**Source text**
+ + +

Kings Lynn
Baker Lane
Steam Mill


Drainage Windpumps
Steam Mills

Baker lane oil mill extended from Baker Lane through to Purfleet.

An inquest was held on Tuesday last at the guild hall on the body of James Seal, aged 45.

Robert Kirk
I am engine driver of Mr T.B. Marriot. The deceased worked for Mr Marriott. I last saw him alive on Saturday. I have been with Mr Marriott twenty six years. The machinery had been there twenty seven years. Deceased was a man of temeprate habits. I observed a rail near where the body was found and I had shown him it was broken. It ought to have been mended and I told him so, The rail now produced is the rail referred to ; it has been broken a long time. He was foreman it was his duty to see it was mended. Young people ought not to go where the deceased was found. Cross examined; the rails were wooden rails. I was aware he had tumbled down that place two or three weeks ago. He showed me the place where he fell. I told him it was too much danger to do what he was doing with the mill going. Deceased said he had done it before.

Josiah William Whomes -
About five minutes past five this morning I was driving the engine and was told to stop. I stopped the engine and went up to the spot where deceased was, I found him lying between the wheels and a post and his head was between the post and the rim of a wheel and his foot on the floor on the side of the post by the stairs. His face was toward the posts and the back of his neck clear of the cogs and against the rim. I took him out and pulled the little wheel out and lifted his head, the rail was broken and the end lying down. I had seen the rail broken before. The engine was going when this happened. We had not been going more than a quarter of an hour. Examined by jury Joplin told me first. I saw him at this place putting a strap on. The mill was then stopped, a bell was rung and then we started. The strap was then on, it had been off twice that morning. The thongs were loose. When the bell was rung it was to start. Examined by Mr Ward – the strap must have been on when the engine started. The foreman's duty was to repair the rail and see all was right . The bell can be rung on either floor.

+ + +

**Records shown**
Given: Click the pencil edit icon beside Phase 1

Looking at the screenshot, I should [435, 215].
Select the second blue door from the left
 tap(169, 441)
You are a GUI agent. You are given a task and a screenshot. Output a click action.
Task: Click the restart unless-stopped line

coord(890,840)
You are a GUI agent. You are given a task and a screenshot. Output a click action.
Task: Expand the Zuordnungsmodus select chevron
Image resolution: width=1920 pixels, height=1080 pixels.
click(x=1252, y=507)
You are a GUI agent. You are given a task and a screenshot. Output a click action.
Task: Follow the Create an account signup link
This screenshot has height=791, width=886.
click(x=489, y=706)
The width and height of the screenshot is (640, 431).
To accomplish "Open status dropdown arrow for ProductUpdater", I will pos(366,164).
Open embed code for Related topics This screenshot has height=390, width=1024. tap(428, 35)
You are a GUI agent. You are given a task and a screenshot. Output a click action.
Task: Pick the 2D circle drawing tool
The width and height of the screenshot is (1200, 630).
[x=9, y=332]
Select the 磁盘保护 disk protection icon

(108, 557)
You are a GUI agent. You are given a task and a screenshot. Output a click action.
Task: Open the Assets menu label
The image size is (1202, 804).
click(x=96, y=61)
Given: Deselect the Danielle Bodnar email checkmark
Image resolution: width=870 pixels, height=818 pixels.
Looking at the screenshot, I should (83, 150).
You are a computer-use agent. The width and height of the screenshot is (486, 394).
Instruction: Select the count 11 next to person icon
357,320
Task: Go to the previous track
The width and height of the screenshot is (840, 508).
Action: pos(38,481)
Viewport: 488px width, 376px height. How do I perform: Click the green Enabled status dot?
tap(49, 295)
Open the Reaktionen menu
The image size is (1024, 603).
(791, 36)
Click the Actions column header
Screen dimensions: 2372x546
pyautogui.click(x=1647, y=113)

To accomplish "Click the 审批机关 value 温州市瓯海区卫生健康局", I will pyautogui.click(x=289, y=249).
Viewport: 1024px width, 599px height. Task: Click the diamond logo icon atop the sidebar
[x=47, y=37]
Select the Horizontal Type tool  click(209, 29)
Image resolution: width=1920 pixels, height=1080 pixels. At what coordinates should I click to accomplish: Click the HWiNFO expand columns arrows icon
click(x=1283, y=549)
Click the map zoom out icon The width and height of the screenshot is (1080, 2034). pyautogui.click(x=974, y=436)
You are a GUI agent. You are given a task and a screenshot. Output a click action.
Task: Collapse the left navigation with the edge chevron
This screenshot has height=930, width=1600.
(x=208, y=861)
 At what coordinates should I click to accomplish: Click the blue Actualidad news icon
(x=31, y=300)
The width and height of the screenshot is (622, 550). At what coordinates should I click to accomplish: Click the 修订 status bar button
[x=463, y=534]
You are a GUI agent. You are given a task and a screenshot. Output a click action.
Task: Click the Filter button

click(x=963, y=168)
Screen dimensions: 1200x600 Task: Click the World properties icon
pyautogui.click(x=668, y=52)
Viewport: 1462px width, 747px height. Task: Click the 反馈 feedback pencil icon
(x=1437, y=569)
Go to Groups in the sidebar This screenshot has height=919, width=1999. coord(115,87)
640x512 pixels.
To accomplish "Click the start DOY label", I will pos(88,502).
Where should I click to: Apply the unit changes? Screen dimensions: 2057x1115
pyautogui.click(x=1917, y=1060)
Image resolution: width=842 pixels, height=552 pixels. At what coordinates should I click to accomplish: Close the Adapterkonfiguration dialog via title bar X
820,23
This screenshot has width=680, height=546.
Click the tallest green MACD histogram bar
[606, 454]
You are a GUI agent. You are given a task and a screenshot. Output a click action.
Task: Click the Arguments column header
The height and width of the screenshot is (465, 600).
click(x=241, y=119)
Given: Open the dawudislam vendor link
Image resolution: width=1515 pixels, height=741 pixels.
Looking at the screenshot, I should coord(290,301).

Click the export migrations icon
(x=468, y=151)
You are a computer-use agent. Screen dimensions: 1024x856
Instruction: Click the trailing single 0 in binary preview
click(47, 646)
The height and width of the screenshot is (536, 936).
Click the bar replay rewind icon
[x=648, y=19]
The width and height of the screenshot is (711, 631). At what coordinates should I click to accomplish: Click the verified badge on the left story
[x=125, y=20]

+ + +

**Written tasks**
1) Answer these from the text on the Baker Lane steam mill:
(a) How old was James Seal?
(b) For how many years had Robert Kirk been with Mr Marriott?
(c) At about what time was Josiah William Whomes driving the engine when he was told to stop?
2) Write out the stretch of the text on the Baker Lane steam mill from "Drainage Windpumps" through "Seal, aged 45.", switching "guild hall" to "town hall".

**Task answers**
1)
(a) 45
(b) Twenty six years
(c) About five minutes past five that morning

2)
Drainage Windpumps
Steam Mills

Baker lane oil mill extended from Baker Lane through to Purfleet.

An inquest was held on Tuesday last at the town hall on the body of James Seal, aged 45.